A spectacular knock by Laurie Evans propelled the Perth Scorchers to claim a record fourth Big Bash League title on Friday, defeating Sydney Sixers by 79 runs in the final at Melbourne's Docklands Stadium.
Thanks to an unbeaten 76 by Evans, the Scorchers amassed 171-6 before comfortably defending the total with veteran seamer Andrew Tye taking three wickets to ensure the target was never threatened.
"We're just so appreciative that everyone was able to come together and we were able to make this tournament happen, and we were able to get to the end of it," Scorchers captain Ashton Turner said during the presentation ceremony.
The Scorchers were reduced to 25-4 after being sent in to bat, with spinner Nathan Lyon (2-24) taking the prized wickets of Mitchell Marsh and Colin Munro, who both departed in single digits.
A 104-run partnership between Evans, whose 41-ball knock included four sixes, and Turner (54) restored order to the innings.
In reply, the Sixers lost wickets at regular intervals as pacers Tye (3-15) and Jhye Richardson (2-20) inflicted maximum damage and caused the required run-rate to steadily climb.

=====

## PROBLEM DESCRIPTION:
Which players does the Big Bash final report name? You won't need the lines for any of this.

=====

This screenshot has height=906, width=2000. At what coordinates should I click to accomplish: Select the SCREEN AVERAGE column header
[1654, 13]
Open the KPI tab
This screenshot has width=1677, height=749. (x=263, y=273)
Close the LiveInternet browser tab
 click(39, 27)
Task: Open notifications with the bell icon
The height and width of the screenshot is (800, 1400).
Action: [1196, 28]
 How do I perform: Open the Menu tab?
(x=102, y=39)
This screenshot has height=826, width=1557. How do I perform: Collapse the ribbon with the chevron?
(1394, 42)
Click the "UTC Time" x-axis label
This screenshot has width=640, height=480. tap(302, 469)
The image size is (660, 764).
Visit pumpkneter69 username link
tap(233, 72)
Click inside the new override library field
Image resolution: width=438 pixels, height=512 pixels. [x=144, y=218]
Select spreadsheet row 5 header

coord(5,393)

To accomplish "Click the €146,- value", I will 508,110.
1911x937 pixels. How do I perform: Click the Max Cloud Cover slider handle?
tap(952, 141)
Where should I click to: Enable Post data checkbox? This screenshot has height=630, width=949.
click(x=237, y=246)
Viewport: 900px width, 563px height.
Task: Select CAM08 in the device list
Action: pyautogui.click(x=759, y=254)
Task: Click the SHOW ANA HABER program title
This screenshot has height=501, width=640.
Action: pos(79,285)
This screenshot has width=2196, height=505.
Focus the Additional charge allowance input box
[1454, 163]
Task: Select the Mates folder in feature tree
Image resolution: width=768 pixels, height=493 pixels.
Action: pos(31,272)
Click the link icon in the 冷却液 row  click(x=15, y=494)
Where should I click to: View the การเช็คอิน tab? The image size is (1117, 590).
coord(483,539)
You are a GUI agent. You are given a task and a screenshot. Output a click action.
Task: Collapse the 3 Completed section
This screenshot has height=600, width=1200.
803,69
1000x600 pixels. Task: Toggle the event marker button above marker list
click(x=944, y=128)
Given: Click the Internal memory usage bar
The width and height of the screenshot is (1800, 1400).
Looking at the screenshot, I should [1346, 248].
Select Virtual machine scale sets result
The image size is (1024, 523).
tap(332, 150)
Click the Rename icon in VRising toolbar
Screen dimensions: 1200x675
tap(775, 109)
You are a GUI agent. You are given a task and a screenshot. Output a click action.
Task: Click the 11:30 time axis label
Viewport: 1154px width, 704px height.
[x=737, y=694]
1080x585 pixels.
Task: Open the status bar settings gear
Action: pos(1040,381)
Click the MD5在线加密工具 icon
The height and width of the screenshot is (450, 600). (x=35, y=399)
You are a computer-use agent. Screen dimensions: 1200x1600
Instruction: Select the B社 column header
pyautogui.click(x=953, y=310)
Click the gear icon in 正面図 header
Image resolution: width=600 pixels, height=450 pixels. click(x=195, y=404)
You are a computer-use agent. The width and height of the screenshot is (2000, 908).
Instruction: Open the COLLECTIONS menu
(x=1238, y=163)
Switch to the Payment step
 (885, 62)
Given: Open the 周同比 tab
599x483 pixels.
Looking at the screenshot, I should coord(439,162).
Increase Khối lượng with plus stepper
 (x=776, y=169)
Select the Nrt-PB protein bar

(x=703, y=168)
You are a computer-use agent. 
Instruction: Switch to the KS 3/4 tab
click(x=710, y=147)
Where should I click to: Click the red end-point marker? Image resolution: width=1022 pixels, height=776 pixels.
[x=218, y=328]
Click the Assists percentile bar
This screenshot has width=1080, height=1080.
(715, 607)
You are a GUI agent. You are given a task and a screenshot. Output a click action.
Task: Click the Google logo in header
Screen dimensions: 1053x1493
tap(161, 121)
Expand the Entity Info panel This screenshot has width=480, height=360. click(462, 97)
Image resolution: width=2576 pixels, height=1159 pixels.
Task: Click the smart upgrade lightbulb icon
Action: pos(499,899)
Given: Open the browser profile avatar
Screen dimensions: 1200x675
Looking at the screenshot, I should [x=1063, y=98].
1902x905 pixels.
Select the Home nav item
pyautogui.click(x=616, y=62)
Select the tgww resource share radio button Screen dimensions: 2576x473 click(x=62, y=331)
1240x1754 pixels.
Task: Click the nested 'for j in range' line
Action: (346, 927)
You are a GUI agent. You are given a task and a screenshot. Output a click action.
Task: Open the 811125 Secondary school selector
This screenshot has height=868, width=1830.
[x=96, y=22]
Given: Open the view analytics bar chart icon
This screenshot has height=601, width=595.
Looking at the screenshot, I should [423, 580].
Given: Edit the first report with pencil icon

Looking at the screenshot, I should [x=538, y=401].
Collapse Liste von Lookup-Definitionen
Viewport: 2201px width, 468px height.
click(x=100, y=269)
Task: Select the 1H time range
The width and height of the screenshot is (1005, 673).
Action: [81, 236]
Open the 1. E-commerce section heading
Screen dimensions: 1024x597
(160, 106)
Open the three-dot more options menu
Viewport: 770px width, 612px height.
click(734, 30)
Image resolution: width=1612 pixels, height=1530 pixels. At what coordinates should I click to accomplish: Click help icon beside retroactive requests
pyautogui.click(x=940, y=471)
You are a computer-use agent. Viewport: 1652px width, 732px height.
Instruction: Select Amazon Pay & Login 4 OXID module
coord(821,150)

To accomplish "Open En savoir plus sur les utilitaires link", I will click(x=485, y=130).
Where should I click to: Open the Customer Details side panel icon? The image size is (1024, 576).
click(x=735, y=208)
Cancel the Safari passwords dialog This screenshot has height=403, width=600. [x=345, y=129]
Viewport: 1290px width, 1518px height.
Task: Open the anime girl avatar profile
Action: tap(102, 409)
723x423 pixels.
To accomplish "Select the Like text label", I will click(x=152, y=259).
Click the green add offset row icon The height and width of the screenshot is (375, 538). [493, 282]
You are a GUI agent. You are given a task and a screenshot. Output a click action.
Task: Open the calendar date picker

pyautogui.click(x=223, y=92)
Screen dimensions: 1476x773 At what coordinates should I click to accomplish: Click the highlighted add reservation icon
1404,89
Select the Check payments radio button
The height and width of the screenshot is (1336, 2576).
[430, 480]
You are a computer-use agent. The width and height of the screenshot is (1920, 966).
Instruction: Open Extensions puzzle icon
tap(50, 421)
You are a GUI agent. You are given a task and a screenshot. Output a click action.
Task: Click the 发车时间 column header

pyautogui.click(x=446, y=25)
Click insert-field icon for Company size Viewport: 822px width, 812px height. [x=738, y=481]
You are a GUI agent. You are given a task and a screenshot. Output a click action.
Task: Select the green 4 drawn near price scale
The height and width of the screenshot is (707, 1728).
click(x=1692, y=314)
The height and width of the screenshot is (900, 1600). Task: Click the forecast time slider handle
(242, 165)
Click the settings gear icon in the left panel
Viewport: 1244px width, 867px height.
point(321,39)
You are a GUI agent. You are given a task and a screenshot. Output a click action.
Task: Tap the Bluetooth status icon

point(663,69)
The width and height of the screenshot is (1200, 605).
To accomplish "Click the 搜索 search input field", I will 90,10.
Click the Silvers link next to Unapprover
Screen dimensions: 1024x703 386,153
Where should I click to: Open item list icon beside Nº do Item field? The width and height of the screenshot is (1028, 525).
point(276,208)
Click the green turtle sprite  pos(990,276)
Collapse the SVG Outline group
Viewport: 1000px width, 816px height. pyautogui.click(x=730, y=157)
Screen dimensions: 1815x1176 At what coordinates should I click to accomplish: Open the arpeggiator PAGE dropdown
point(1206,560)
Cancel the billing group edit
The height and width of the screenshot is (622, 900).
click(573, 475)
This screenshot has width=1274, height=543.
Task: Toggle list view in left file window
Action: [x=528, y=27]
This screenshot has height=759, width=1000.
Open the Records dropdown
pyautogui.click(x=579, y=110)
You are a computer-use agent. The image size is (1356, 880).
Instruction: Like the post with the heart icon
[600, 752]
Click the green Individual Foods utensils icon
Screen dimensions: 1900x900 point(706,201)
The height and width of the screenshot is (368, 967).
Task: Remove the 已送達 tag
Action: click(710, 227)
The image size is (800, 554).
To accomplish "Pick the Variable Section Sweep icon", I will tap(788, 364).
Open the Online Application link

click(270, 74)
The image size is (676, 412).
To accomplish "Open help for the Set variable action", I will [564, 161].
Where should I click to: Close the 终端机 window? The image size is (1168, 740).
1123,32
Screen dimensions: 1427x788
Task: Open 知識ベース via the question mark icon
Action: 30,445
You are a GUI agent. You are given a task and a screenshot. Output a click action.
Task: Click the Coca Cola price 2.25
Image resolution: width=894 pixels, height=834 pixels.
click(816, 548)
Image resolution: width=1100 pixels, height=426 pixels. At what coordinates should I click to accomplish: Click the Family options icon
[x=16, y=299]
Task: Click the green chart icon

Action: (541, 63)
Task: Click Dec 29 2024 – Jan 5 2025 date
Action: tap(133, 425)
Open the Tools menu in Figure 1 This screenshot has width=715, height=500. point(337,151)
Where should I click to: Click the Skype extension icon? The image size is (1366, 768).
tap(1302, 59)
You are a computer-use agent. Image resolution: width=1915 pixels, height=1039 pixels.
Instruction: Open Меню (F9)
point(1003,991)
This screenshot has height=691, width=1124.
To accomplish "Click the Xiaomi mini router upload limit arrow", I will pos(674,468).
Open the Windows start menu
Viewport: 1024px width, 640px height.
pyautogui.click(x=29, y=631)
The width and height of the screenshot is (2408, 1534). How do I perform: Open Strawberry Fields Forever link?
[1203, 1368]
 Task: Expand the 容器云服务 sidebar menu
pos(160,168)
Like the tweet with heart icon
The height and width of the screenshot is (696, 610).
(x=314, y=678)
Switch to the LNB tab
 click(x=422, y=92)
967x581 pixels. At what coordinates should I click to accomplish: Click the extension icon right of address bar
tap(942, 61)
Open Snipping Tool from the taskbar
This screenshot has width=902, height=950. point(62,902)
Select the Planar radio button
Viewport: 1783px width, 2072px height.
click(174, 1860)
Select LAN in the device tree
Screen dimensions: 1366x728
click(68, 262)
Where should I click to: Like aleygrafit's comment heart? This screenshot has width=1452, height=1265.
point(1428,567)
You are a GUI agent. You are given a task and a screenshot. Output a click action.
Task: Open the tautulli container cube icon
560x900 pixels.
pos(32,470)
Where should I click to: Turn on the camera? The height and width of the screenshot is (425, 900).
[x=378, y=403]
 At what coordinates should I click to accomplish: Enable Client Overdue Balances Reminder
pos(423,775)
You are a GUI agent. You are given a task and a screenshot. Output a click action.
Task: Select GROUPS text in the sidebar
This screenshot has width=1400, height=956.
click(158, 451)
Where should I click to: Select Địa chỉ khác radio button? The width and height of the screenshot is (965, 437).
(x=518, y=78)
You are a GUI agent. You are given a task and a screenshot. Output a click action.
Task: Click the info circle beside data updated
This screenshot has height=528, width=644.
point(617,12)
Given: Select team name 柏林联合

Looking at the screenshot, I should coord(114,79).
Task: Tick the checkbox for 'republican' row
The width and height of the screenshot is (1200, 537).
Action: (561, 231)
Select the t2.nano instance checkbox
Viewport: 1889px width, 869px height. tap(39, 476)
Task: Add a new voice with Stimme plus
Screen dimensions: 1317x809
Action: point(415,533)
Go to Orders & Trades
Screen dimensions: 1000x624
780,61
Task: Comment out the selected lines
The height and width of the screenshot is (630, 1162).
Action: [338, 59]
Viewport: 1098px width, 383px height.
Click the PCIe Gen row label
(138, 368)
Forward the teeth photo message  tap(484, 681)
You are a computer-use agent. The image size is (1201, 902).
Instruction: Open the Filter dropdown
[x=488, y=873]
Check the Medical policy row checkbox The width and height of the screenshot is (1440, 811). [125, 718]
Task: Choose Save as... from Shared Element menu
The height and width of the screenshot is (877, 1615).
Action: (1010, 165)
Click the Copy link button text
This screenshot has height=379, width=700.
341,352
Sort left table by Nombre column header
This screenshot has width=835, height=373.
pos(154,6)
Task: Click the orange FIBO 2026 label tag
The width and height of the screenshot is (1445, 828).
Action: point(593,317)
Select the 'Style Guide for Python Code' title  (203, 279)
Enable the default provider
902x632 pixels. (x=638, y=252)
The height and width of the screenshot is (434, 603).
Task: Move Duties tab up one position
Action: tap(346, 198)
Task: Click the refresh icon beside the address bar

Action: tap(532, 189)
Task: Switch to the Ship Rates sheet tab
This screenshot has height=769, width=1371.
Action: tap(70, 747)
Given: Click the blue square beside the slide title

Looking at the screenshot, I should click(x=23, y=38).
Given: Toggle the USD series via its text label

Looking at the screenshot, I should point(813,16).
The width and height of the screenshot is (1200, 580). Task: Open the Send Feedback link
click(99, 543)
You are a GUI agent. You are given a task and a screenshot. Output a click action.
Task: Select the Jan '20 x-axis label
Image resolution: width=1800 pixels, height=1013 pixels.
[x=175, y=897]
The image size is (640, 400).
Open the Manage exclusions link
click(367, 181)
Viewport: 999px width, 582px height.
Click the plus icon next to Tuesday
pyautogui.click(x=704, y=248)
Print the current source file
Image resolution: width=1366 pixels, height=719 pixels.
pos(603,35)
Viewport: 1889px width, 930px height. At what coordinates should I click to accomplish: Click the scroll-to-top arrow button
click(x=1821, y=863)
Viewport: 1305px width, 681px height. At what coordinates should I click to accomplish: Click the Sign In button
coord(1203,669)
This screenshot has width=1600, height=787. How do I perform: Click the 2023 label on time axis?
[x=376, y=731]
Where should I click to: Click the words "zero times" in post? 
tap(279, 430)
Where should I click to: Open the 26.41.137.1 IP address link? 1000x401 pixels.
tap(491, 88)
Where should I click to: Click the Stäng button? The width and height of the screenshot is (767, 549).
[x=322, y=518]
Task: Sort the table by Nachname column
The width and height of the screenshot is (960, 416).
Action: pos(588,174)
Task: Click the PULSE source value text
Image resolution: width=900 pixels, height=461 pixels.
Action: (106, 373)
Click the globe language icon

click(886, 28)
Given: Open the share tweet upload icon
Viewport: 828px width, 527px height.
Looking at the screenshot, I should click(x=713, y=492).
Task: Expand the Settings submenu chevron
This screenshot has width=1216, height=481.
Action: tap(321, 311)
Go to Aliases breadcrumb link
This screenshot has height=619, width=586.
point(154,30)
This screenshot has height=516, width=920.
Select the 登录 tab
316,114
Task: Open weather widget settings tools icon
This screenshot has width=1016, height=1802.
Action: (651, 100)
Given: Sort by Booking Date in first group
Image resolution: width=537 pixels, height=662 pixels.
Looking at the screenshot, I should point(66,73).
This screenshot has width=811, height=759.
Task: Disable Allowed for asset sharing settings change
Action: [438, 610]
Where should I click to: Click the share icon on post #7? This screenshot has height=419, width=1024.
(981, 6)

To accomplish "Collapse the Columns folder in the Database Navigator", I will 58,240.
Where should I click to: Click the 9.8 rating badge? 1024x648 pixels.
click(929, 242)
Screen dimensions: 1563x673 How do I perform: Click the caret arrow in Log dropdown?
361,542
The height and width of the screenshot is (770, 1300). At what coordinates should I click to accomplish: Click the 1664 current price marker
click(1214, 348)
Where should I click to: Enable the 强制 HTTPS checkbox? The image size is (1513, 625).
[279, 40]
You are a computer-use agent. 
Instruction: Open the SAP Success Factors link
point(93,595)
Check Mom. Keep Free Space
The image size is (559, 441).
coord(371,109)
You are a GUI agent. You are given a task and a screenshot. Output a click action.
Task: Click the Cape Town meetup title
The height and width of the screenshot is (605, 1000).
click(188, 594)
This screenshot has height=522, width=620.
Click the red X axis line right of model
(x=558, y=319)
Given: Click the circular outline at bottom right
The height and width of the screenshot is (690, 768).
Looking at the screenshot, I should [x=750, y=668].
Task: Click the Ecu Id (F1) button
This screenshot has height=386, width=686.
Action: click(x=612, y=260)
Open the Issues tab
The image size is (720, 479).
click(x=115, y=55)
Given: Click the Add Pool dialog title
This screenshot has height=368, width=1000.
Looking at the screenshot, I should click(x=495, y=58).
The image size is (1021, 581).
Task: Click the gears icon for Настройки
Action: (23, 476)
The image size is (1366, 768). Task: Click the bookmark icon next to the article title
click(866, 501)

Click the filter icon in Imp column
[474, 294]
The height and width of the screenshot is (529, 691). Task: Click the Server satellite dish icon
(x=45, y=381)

=====

## WORKED SOLUTION:
Laurie Evans, Andrew Tye, Ashton Turner, Nathan Lyon, Mitchell Marsh, Colin Munro, Jhye Richardson